■ Exercise aim ■
Below are the records. Reproduce the line that contains "Mayor (166, 729)" and every line after it to the end, exactly and alone.

■ Data to process ■

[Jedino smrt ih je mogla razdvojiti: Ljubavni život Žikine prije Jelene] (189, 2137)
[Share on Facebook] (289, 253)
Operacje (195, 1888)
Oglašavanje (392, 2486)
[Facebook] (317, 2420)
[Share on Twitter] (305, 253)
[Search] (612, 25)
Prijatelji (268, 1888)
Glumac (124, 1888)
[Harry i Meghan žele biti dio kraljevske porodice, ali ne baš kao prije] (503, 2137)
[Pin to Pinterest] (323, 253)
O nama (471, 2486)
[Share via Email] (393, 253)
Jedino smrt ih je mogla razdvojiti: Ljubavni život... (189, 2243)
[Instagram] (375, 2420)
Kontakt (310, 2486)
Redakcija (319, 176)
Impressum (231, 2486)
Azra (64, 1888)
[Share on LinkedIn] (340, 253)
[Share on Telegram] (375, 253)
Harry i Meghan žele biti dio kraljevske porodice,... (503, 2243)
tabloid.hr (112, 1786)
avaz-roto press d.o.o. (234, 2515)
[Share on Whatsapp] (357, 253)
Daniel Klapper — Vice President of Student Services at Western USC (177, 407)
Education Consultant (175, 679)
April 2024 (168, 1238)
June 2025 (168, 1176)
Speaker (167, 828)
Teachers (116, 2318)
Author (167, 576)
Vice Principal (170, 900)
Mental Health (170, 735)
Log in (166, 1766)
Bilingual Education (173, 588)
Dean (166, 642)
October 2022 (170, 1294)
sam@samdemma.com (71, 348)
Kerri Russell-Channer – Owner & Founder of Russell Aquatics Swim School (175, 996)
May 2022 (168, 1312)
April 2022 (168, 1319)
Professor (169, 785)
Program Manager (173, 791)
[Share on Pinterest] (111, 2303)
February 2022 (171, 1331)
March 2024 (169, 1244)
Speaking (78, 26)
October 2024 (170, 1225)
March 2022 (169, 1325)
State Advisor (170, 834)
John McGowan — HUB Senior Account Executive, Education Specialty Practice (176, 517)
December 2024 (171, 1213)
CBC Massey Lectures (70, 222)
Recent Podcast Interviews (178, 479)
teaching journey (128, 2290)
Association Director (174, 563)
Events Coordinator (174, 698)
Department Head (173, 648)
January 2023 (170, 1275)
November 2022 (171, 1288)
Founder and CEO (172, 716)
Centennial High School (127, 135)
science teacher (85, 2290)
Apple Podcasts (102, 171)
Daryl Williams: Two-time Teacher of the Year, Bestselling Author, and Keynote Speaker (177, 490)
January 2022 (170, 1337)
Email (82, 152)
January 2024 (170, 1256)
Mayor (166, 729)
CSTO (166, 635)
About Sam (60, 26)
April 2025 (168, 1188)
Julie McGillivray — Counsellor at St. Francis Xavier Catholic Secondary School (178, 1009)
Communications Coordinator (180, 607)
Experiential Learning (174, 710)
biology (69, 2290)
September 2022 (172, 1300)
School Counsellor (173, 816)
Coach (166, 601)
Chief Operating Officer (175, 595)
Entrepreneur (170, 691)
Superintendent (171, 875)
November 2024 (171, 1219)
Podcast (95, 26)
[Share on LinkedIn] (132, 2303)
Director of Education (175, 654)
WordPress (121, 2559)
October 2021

■ Result for this exercise ■
Mayor (166, 729)
CSTO (166, 635)
About Sam (60, 26)
April 2025 (168, 1188)
Julie McGillivray — Counsellor at St. Francis Xavier Catholic Secondary School (178, 1009)
Communications Coordinator (180, 607)
Experiential Learning (174, 710)
biology (69, 2290)
September 2022 (172, 1300)
School Counsellor (173, 816)
Coach (166, 601)
Chief Operating Officer (175, 595)
Entrepreneur (170, 691)
Superintendent (171, 875)
November 2024 (171, 1219)
Podcast (95, 26)
[Share on LinkedIn] (132, 2303)
Director of Education (175, 654)
WordPress (121, 2559)
October 2021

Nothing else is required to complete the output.